Students who wish to remain in their home state when they venture to college—rather than attend a private institution or a state school beyond their state's borders—are poised to save tens of thousands of dollars a year in tuition and required fees (though out-of-state students may be able to pay in-state tuition at some institutions).
Even at the most expensive public schools for in-state students in the country, average tuition and fees hover around $13,000, compared to approximately $40,000 at the most expensive private schools. Pennsylvania State University has the highest tuition and fees for in-state students, $15,250 for the 2010-11 academic year, according to data the school reported to U.S. News.
[See the 10 least expensive public colleges for in-state students.]
In all, 452 of the 573 undergraduate programs at public institutions surveyed by U.S. News reported in-state tuition and fee data. Among them, the average tuition and required fees were $7,042 for the 2010-11 academic year, compared with an average of $13,762 at the 10 most expensive schools (listed below).

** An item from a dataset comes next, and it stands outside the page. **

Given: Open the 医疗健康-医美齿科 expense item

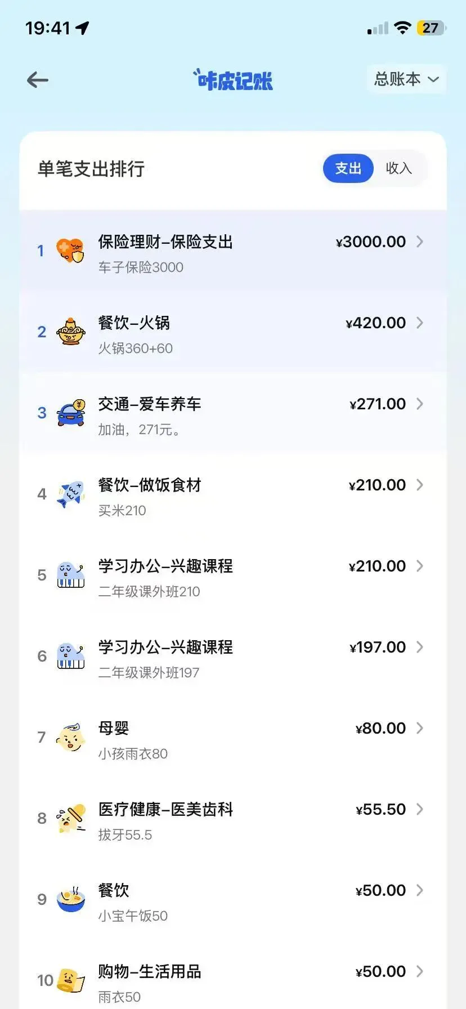Looking at the screenshot, I should click(x=165, y=809).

Seven of the 10 most expensive public schools for in-state students are in the mid-Atlantic and Northeast regions of the country. Only one, the Colorado School of Mines, where students paid $13,425 in tuition and fees in the 2010-11 academic year , is located in the western half of the country.

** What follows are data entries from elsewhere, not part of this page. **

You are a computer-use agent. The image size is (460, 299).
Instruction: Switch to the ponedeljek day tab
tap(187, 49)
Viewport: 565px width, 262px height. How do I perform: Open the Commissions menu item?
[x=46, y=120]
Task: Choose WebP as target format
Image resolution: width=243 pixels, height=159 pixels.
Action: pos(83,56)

[See the nation's most expensive private colleges.]
Despite the relatively higher costs, only two schools on the list—the Maine Maritime Academy and the College of New Jersey—place in the top 10 of their U.S. News rankings category. The schools are ranked as a regional college (North) and a regional university (North), respectively.

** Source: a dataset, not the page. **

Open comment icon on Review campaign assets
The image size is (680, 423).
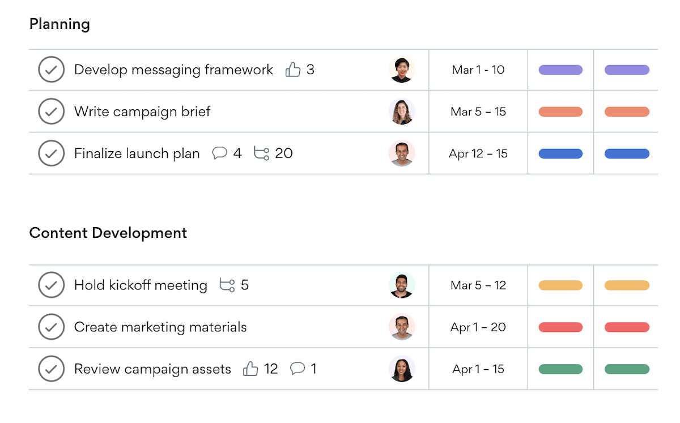298,369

Below is a list of the 10 most expensive public colleges schools for in-state students based on tuition and required fees (figures do not include room and board, books, and other miscellaneous costs):
|School Name||In-state Tuition & Fees (2010-11)||U.S. News Rank & Category|
|Pennsylvania State University—University Park||$15,250||47, National Universities|
|Maine Maritime Academy||$14,665||9, Regional Colleges (North)|
|University of Vermont||$14,132||94, National Universities|
|University of New Hampshire||$13,675||104, National Universities|
|University of Illinois--Urbana-Champaign||$13,640||47, National Universities|
|St. Mary’s College of Maryland||$13,630||88, National Liberal Arts Colleges|
|Colorado School of Mines||$13,425||72, National Universities|
|College of New Jersey||$13,273||4, Regional Universities (North)|
|University of Illinois—Chicago||$13,074||143, National Universities|
|New Jersey Institute of Technology||$12,856||139, National Universities|
Don't see your school in the top 10? Access the U.S. News College Compass to find tuition data, complete rankings, and much more.
U.S. News surveyed more than 1,700 colleges and universities for our 2010 survey of undergraduate programs. Schools self-reported a myriad of data regarding their academic programs and the makeup of their student body, among other areas, making U.S. News's data the most accurate and detailed collection of college facts and figures of its kind. While U.S. News uses much of this survey data to rank schools for our annual Best Colleges rankings, the data can also be useful when examined on a smaller scale. U.S. News will now produce lists of data, separate from the overall rankings, meant to provide students and parents a means to find which schools excel, or have room to grow, in specific areas that are important to them. While the data comes from the schools themselves, these lists are not related to, and have no influence over, U.S. News's rankings of Best Colleges or Best Graduate Schools.